- Problem to work on -
Go to the line holding "Given: Collapse the Maps side panel" in the data below. Return it and each line after it through the last, exactly, and skip the pictures.

++++ Input data

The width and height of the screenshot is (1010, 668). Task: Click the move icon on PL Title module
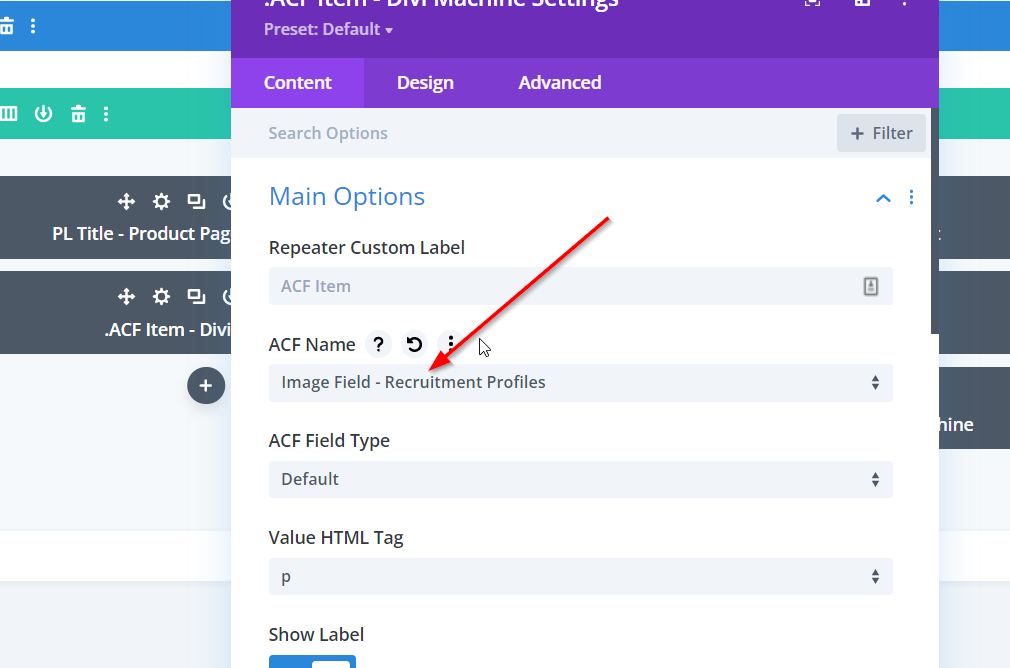point(126,202)
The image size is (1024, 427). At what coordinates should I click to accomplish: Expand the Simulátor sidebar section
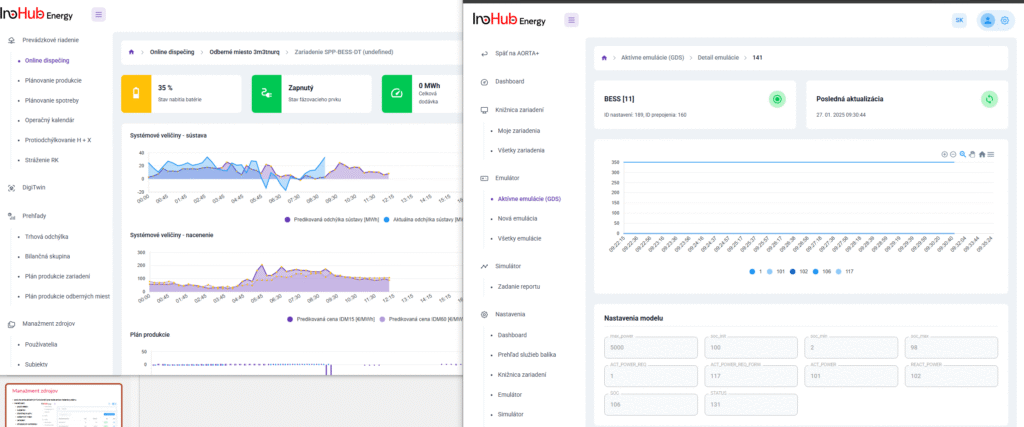click(512, 266)
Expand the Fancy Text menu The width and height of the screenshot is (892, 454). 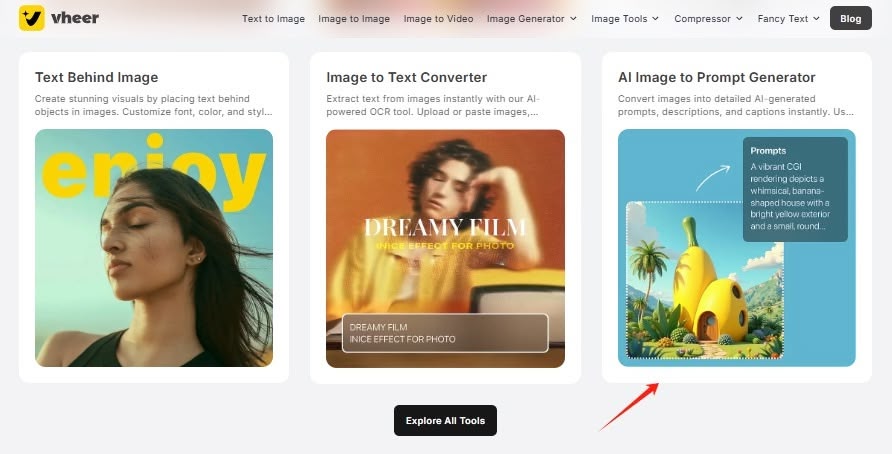(788, 19)
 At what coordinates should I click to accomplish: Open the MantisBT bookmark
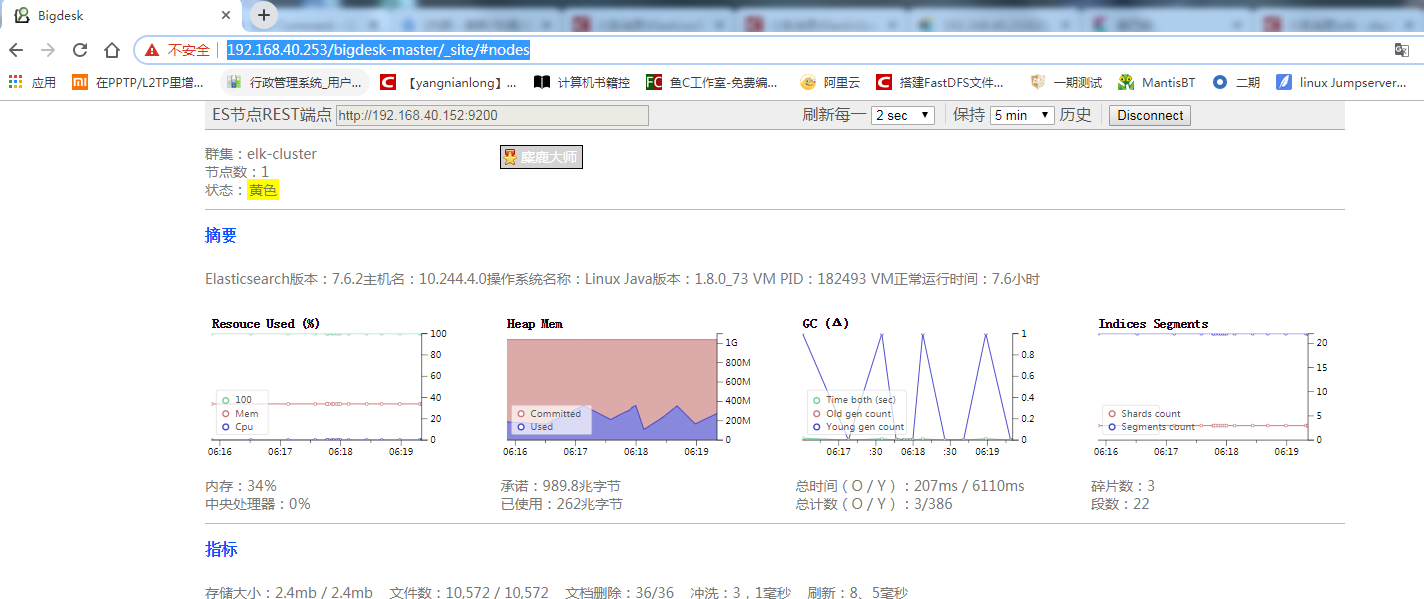click(x=1156, y=83)
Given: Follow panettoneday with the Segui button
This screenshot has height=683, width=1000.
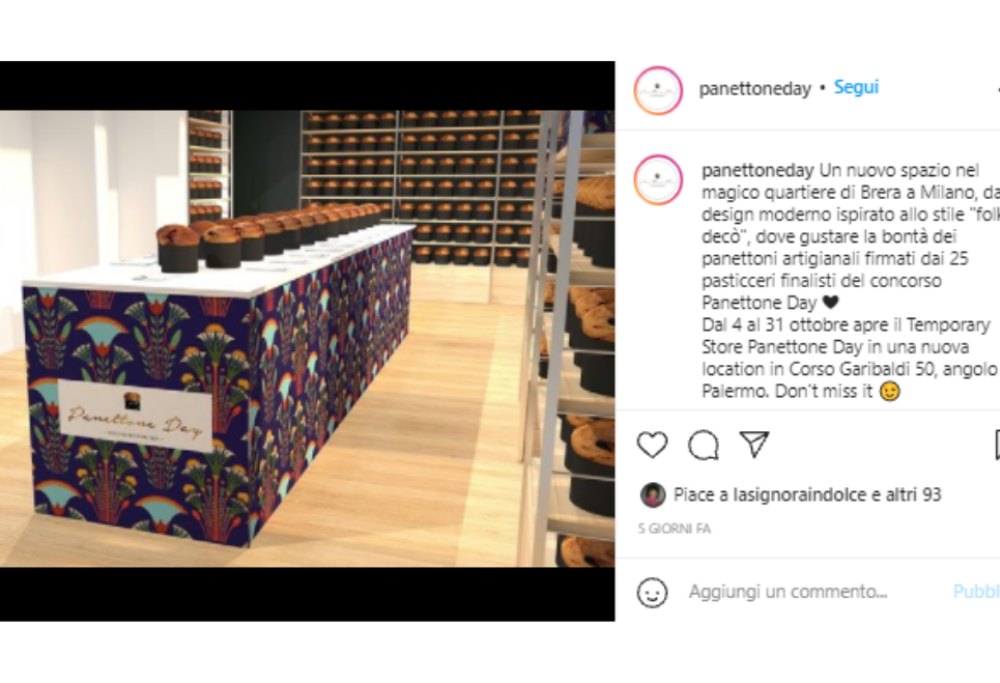Looking at the screenshot, I should 856,87.
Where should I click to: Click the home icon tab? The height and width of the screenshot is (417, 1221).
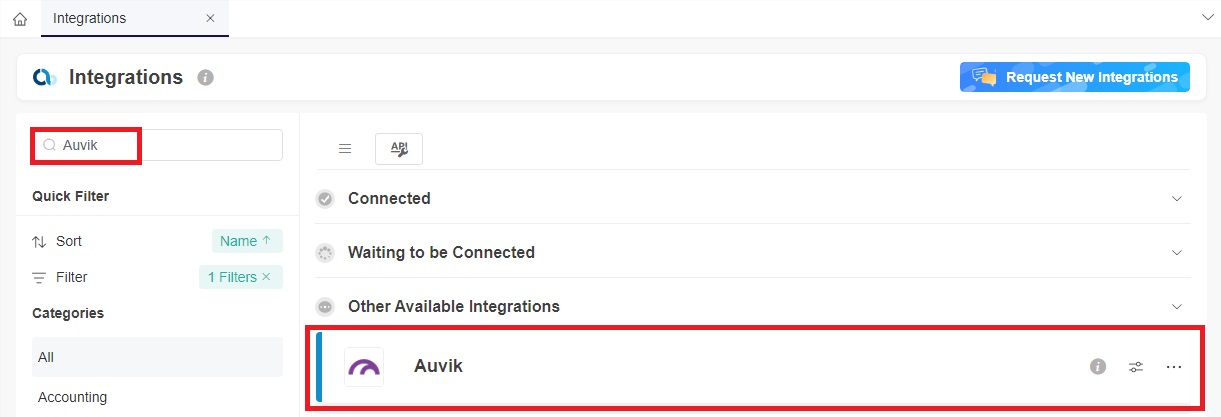pos(20,19)
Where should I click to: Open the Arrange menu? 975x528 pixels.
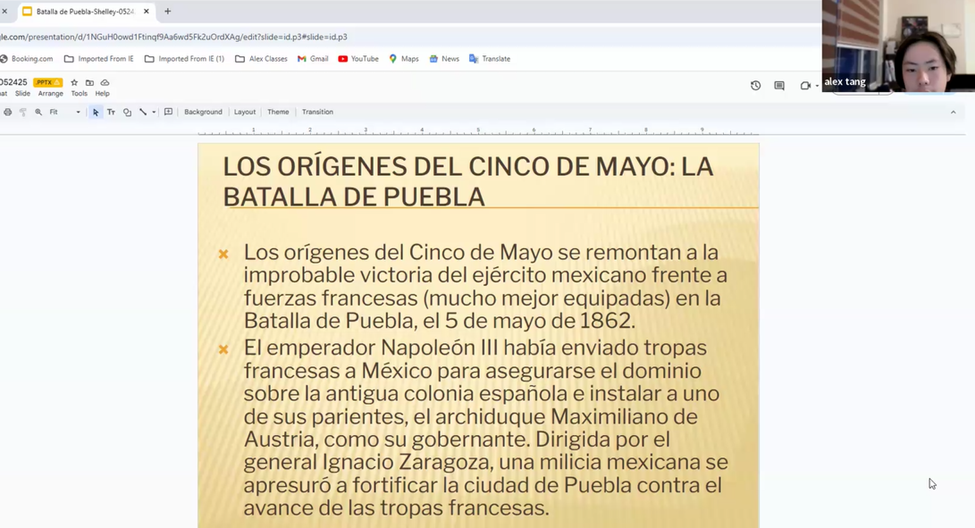(x=50, y=93)
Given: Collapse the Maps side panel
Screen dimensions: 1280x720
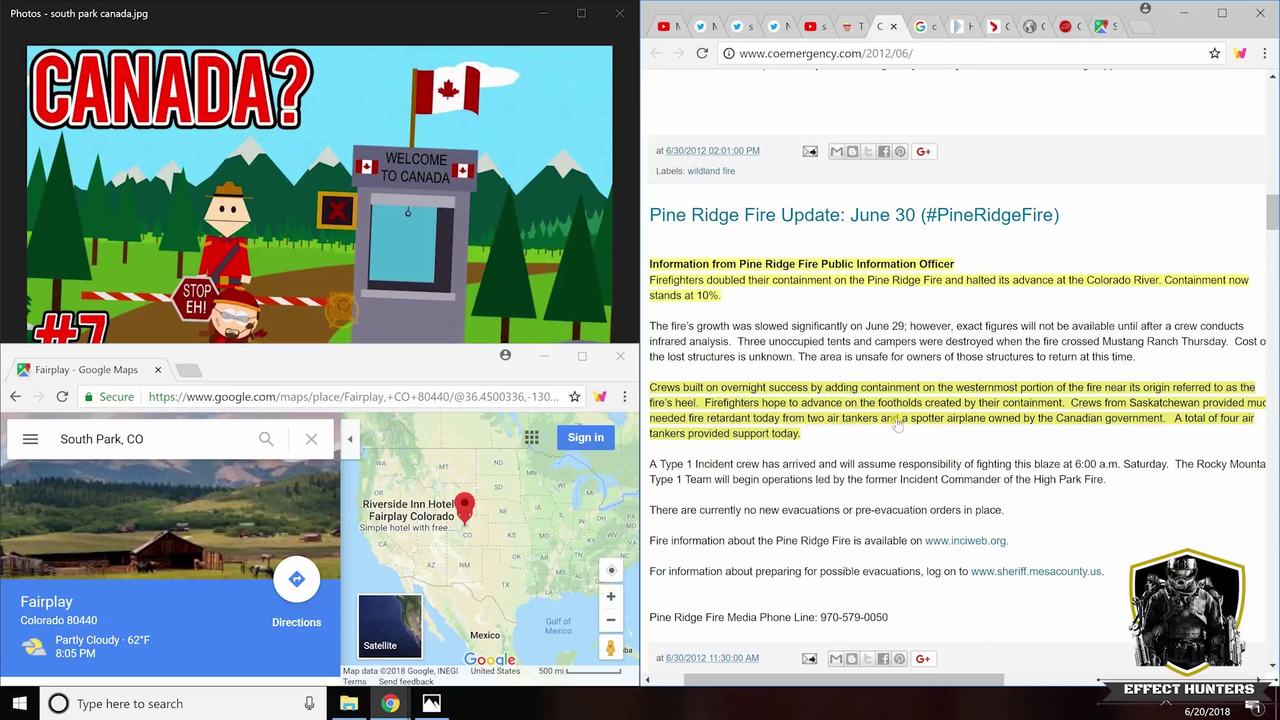Looking at the screenshot, I should click(x=350, y=439).
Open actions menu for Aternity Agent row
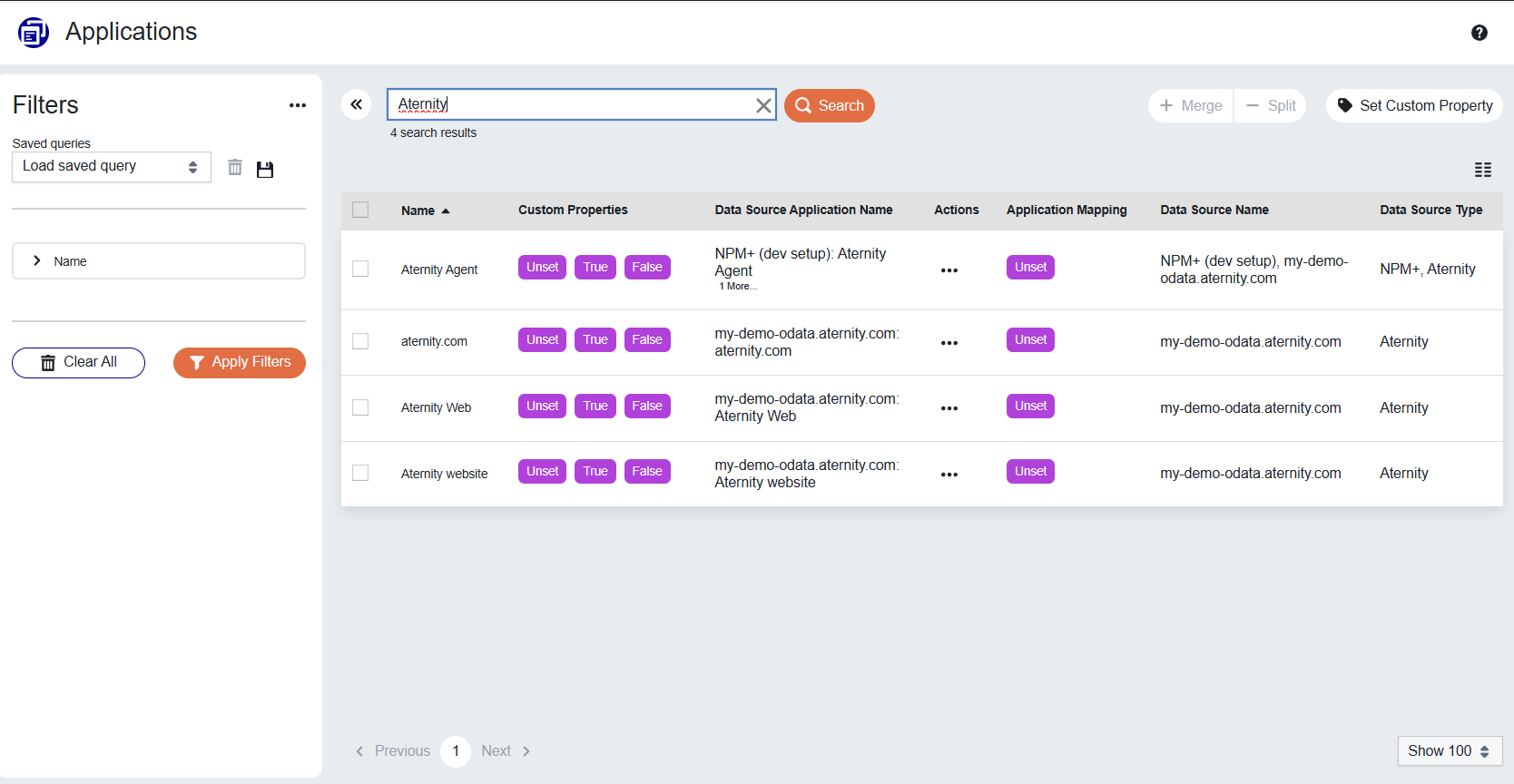This screenshot has width=1514, height=784. coord(949,270)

++++++++

- Answer to this exercise -
Given: Collapse the Maps side panel
Screen dimensions: 1280x720
Looking at the screenshot, I should click(x=350, y=439).
Open actions menu for Aternity Agent row
This screenshot has width=1514, height=784. coord(949,270)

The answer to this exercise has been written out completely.